Money is not everything: Regular pay is also important. When Finland goes on vacation at midsummer, thousands of young teachers have to tighten their belts. About 4,000 substitute teachers resort to unemployment compensation in the summer, unlike full-time teachers, who get paid 12 months a year. Those who work as substitutes for a full school year are entitled to only three weeks of holiday pay. The teachers’ own unemployment fund does not help much: A substitute teacher does not get the summer’s unemployment money until August.
Päivi, 25, who does not want her real name in print, is the teacher in Espoo who attracted some publicity in Finland when the parents of children at her school paid her salary for the summer out of their own pockets. She taught as a “substitute” for the whole school year; the regular teacher, who was on extended leave that year, returned to “work” for the summer, entitling her to full pay for two and a half months while Päivi is unemployed.

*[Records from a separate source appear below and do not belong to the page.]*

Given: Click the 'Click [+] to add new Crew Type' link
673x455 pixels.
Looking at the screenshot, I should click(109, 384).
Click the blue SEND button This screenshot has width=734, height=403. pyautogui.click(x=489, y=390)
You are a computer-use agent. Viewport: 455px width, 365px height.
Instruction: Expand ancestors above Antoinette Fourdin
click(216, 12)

Many young teachers say they are frustrated with the caste system that prevails in the schools; there is a split in the staff room between those who have a permanent position and those who work as substitutes or part time. The former are able to have an influence on events at work, while the latter are afraid to complain about anything—at least in print using their own name. And when a teacher finally does get a permanent position, there is often a temptation to “do unto them as they did unto me.”
As the economy grows apace, so jobs in public administration undergo a kind of inflation. Teachers say that the image of their profession deteriorated in the 1990s when it seemed like anyone with just a primary-school education could become an information technology tycoon.

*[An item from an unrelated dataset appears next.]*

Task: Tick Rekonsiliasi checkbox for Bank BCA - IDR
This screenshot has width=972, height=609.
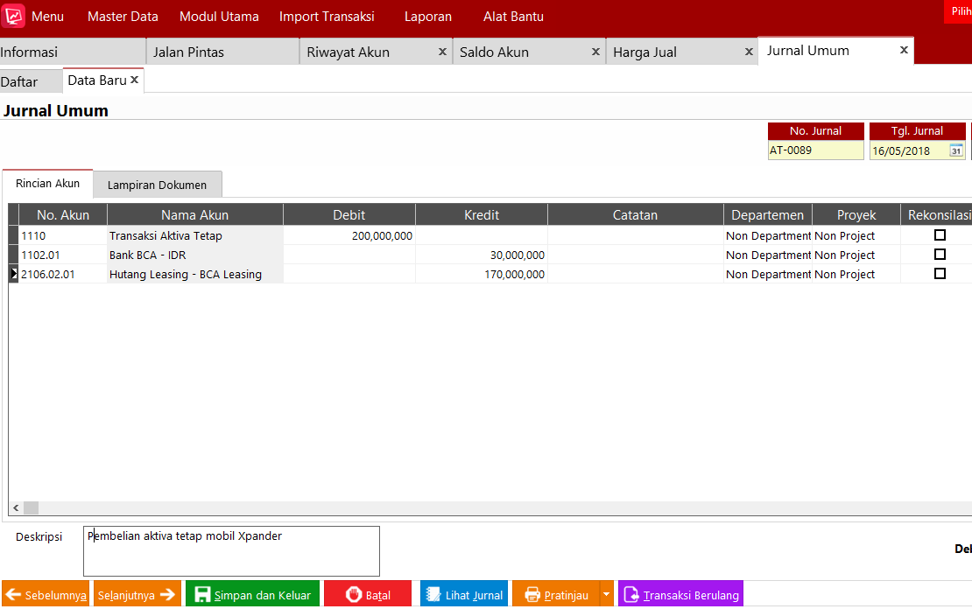Action: [940, 255]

“Whenever people write about teachers, the news seems to be about discipline problems in schools, funding cutbacks, or a teacher who forced pupils to drink Tabasco sauce,” Kati Tuurala says. “After I changed professions many old teacher friends of mine came to congratulate me, saying that I was probably relieved to get out of that treadmill.”
Men especially seem to want to leave teaching in favor of other jobs, which could be a factor that further erodes appreciation of the profession—after all, fields dominated by women are the worst paid. When Tuurala’s publishing company advertised for teachers for corporate training duties, plenty of men applied.
Tuurala says that a bigger paycheck was not the only incentive. Many said that they wanted to be something more than “just” teachers. “One solution to the problem could be to provide [housing],” Tuurala says. “If Finland is to be kept a country of equality, a teacher with an academic degree should be able to live in the center of Helsinki even if he or she has not inherited money.”